Cancellature
Linguetta #160 / Cose e persone perdute aprono buchi, ci portano via pezzi. Parole e gesti, pur senza colmarli, possono tentare di riparare mettendosi in attento ascolto.
Ehilà, eccomi con una nuova Linguetta!
Tre settimane fa, avevo raccontato del mio telefono rotto nella puntata Backup, riflettendo attorno a quella parola, con cui salviamo e possiamo essere salvatǝ.
Soltanto che a volte, siamo solo cancellatǝ.
Perché se delle cose non le abbiamo sincronizzate, le abbiamo irrimediabilmente perdute.
Mi è capitato con delle note testuali che avevo preso e con degli audio a cui tenevo molto: per quanto ci abbia provato, per quanto abbia chiesto a chi ripara gli smartphone, sembra proprio non ci sia modo di ritrovare quegli appunti.
Dobbiamo fare i conti con quello che perdiamo.
Essere diminuitǝ
Un giorno di due anni fa mi arrivò una mail dall’editore del mio primo libro, Il giro d’Italia in 80 isole: mi comunicava laconicamente che il libro era stato messo fuori catalogo.
Ecco, quel messaggio mi tolse qualcosa, e per i mesi successivi mi sentii come se mi avessero strappato via un pezzo.
Le parole non sono mai solo parole.
Le parole sono vive come le persone, quelle che le pronunciano e quelle che le ricevono. Producono sempre effetti, che possono avere diversi gradi di incidenza, a seconda di come quelle parole vengono dette.
Poi, ci ho fatto i conti con quella ferita, anche perché ho incontrato chi ha dato luminosa casa a un’altra parte di me stesso, che è diventata L’arcipelago delle isoleombra.

[Righe tratte da una raccolta]
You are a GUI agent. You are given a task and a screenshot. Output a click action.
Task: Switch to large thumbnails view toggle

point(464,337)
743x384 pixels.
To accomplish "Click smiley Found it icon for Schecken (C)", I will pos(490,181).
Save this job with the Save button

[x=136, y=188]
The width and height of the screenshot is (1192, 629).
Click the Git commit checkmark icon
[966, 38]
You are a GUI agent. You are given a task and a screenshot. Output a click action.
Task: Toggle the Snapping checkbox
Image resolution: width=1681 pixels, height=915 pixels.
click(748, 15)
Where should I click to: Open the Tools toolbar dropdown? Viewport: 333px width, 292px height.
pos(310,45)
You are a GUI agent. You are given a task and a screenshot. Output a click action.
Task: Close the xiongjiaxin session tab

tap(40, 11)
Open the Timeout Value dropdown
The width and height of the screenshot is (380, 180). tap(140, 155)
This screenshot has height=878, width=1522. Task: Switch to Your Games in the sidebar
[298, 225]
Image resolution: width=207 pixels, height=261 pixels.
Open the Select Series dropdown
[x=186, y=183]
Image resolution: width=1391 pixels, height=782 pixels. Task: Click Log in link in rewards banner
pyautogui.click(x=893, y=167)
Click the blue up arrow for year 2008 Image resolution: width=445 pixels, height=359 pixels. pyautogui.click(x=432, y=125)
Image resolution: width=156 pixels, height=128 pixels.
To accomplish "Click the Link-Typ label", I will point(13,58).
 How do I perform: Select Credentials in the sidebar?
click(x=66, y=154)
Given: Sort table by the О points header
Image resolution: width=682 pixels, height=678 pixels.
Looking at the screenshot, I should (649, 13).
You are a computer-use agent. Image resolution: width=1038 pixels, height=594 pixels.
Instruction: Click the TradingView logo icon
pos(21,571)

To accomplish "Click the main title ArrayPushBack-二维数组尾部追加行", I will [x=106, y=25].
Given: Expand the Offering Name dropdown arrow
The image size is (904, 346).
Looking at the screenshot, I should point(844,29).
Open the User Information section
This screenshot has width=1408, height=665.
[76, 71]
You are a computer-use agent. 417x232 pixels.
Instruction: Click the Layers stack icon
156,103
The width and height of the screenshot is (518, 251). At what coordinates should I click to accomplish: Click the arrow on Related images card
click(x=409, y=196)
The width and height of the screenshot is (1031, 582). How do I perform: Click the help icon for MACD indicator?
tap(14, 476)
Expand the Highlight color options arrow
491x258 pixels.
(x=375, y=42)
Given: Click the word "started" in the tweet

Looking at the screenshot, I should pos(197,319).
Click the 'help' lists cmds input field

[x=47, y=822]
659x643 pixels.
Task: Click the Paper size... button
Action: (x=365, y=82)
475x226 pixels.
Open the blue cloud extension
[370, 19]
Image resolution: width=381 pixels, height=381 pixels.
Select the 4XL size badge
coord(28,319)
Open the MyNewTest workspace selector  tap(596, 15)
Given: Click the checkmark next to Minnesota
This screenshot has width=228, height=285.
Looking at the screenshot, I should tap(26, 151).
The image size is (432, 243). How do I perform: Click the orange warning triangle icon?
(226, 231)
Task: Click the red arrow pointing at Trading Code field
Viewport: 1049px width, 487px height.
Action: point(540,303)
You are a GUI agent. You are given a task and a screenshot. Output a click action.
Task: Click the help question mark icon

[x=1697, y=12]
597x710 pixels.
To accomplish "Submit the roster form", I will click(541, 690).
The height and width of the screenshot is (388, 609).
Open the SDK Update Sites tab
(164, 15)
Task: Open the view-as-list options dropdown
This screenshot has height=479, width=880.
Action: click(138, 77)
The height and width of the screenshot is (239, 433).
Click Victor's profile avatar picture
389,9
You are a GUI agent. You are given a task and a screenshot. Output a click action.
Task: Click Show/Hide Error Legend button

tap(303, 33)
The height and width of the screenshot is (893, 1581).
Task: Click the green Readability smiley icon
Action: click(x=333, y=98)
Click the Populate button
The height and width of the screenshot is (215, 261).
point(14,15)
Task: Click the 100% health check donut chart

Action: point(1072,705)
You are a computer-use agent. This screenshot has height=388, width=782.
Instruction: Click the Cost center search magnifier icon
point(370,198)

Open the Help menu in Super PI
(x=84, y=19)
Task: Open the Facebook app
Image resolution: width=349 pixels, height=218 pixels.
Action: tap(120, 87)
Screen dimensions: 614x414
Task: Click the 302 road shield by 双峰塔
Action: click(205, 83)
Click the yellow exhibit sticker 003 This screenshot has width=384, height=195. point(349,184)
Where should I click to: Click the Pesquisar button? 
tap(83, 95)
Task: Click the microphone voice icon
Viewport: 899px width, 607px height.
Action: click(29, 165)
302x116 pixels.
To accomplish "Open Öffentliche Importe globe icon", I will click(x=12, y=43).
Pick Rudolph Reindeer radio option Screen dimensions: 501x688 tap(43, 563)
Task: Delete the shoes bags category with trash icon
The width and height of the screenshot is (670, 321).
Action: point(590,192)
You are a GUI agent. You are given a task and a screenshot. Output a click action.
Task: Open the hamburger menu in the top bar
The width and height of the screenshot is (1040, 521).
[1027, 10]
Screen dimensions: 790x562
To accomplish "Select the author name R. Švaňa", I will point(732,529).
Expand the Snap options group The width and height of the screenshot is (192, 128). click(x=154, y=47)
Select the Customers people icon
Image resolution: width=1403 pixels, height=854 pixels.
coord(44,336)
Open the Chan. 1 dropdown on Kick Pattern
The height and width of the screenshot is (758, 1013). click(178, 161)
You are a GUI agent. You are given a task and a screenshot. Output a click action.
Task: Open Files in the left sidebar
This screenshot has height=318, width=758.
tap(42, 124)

§ Obiettivo del compito
Trascrivi dal testo sulle cancellature il passo compreso tra «Essere diminuitǝ» e «L’arcipelago delle isoleombra.», estremi inclusi.

§ Risultato del compito
Essere diminuitǝ
Un giorno di due anni fa mi arrivò una mail dall’editore del mio primo libro, Il giro d’Italia in 80 isole: mi comunicava laconicamente che il libro era stato messo fuori catalogo.
Ecco, quel messaggio mi tolse qualcosa, e per i mesi successivi mi sentii come se mi avessero strappato via un pezzo.
Le parole non sono mai solo parole.
Le parole sono vive come le persone, quelle che le pronunciano e quelle che le ricevono. Producono sempre effetti, che possono avere diversi gradi di incidenza, a seconda di come quelle parole vengono dette.
Poi, ci ho fatto i conti con quella ferita, anche perché ho incontrato chi ha dato luminosa casa a un’altra parte di me stesso, che è diventata L’arcipelago delle isoleombra.